→ **RECORD EXTRACTS**
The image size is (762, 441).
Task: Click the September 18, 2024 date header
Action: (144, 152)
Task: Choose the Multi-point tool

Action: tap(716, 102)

...

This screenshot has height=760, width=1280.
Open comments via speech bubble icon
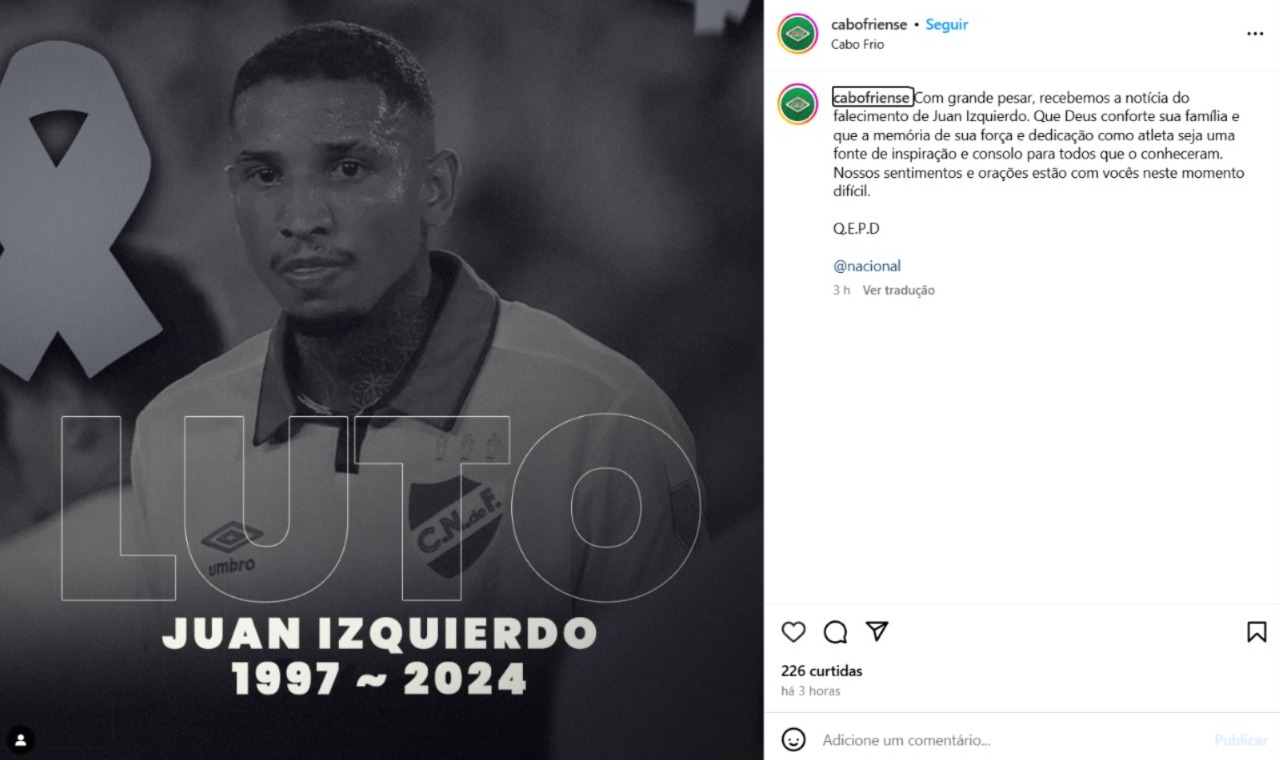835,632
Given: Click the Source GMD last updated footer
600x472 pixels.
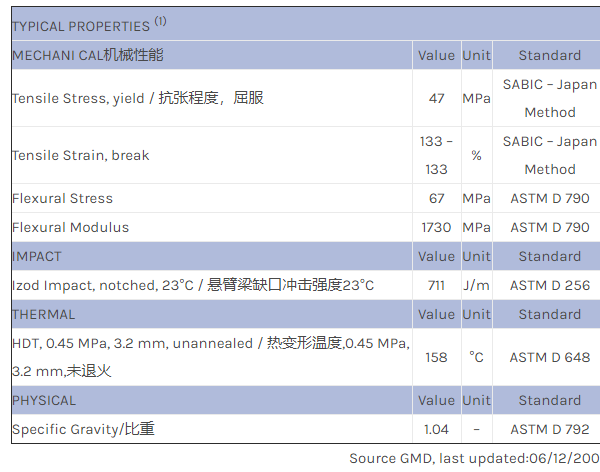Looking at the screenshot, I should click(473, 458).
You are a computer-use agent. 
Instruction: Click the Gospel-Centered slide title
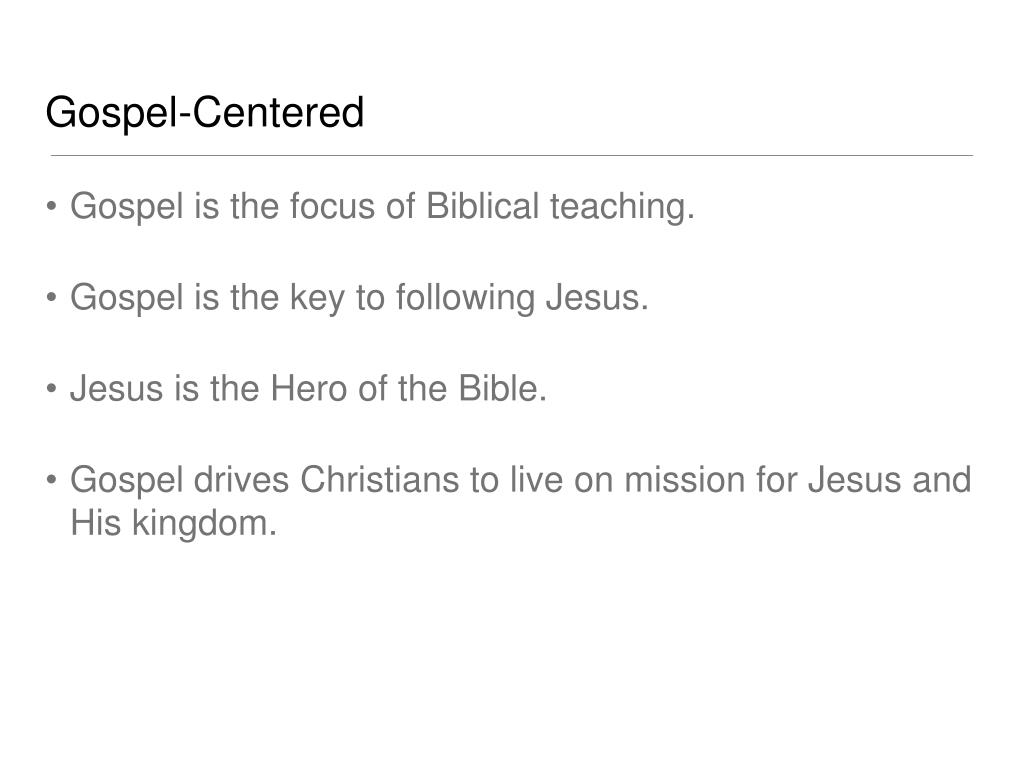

--

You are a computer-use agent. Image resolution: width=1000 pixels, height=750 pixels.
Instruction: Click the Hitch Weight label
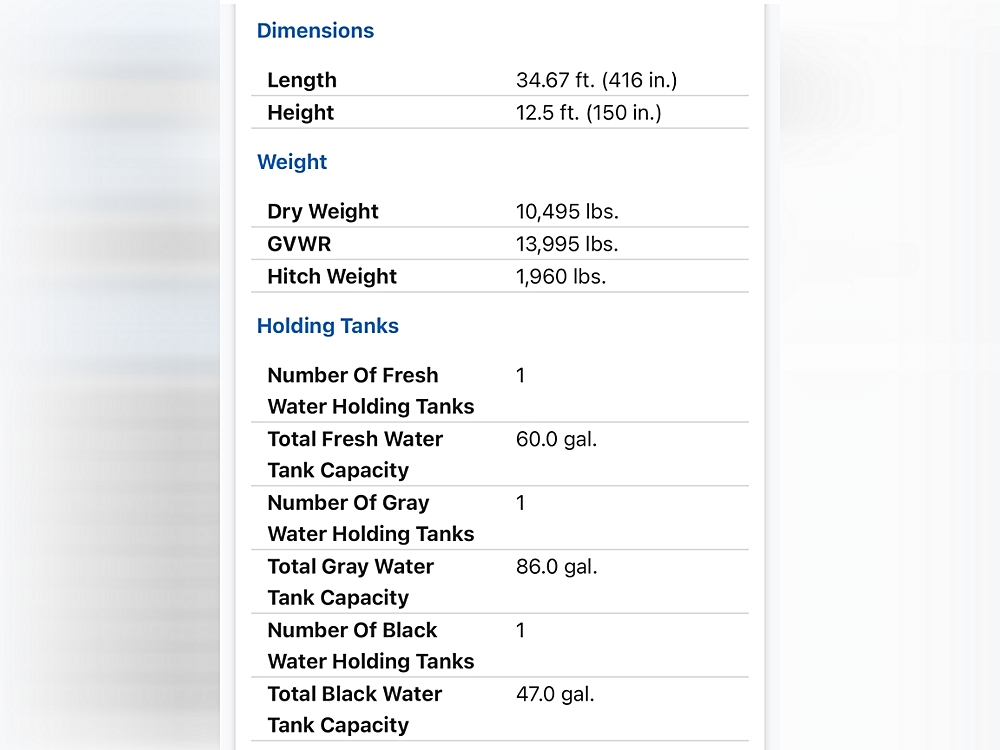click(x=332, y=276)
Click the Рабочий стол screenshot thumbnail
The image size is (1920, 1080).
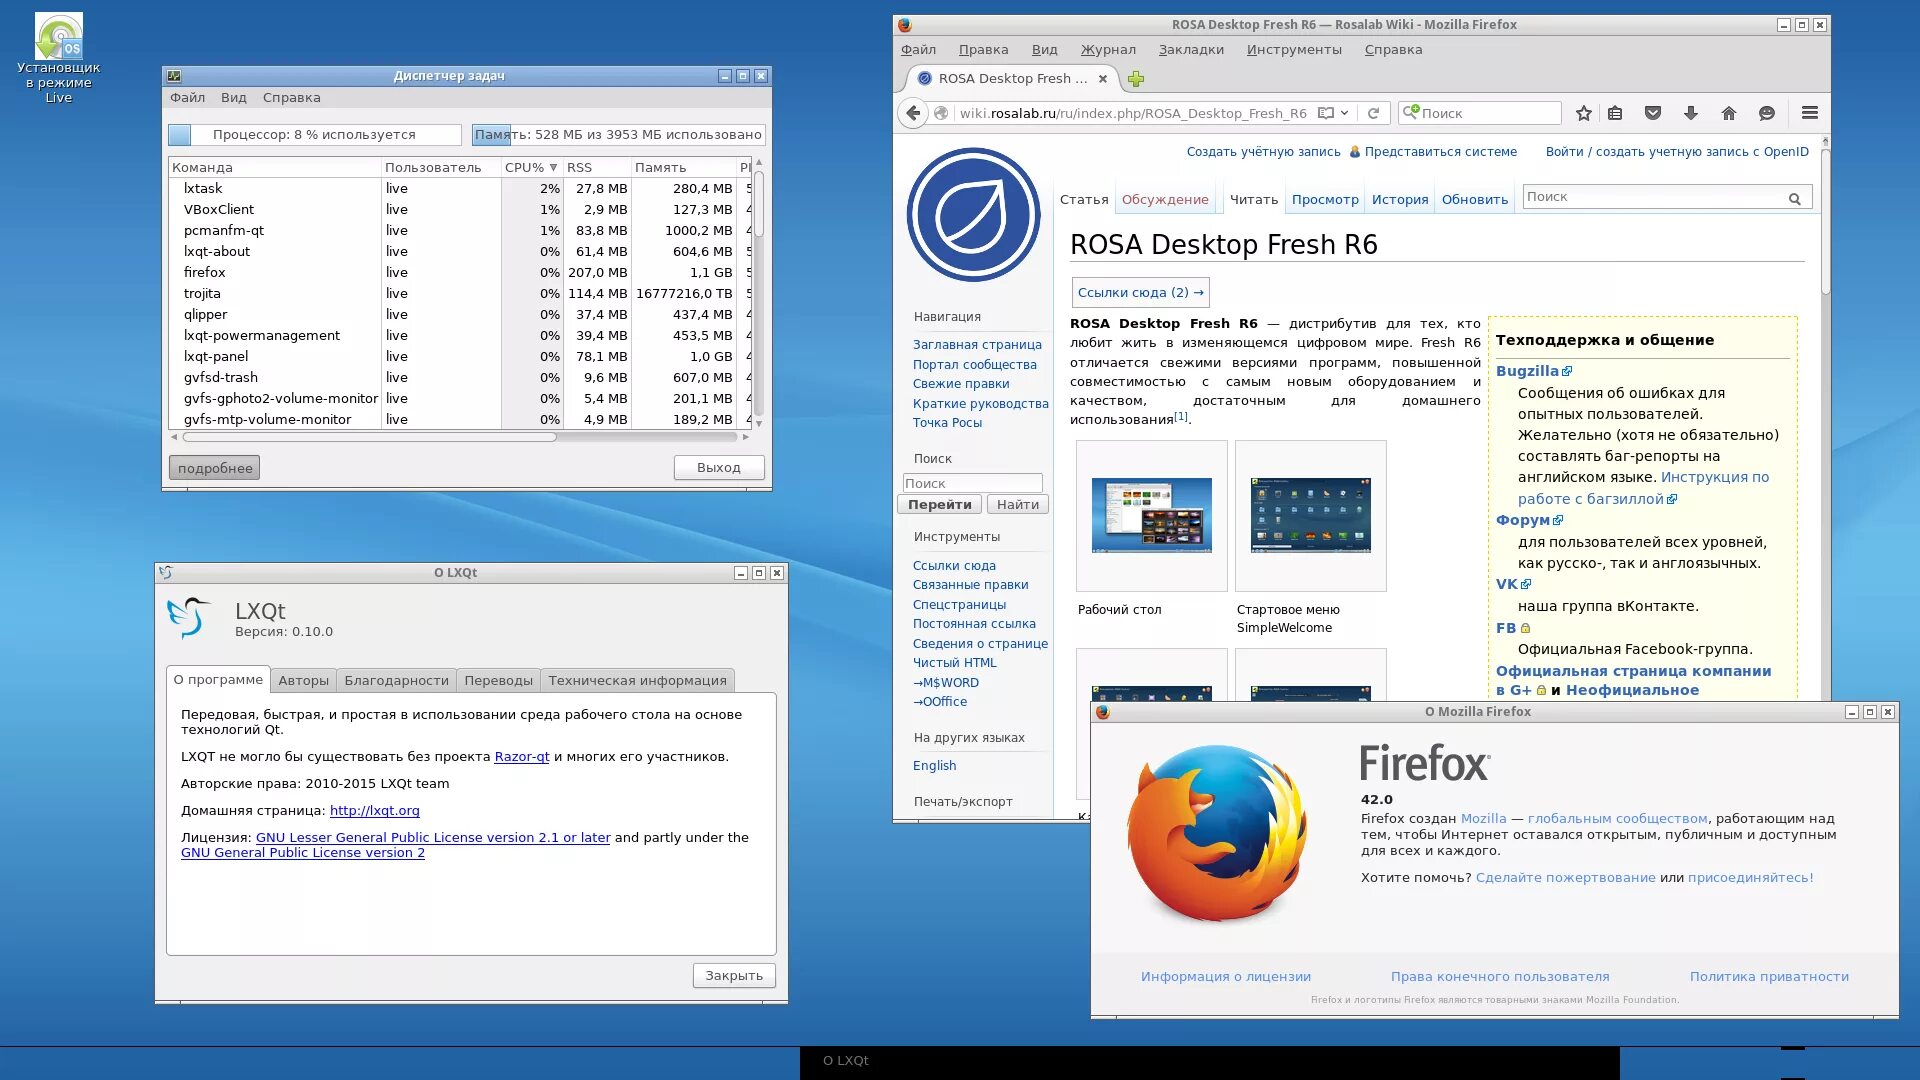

→ **JOB**
Copy the rows between the line containing "Click the Рабочий стол screenshot thumbnail" and the line containing "The image size is (1920, 1080).", inclusive, reproducing them character for character.

→ **TASK RESPONSE**
Click the Рабочий стол screenshot thumbnail
The image size is (1920, 1080).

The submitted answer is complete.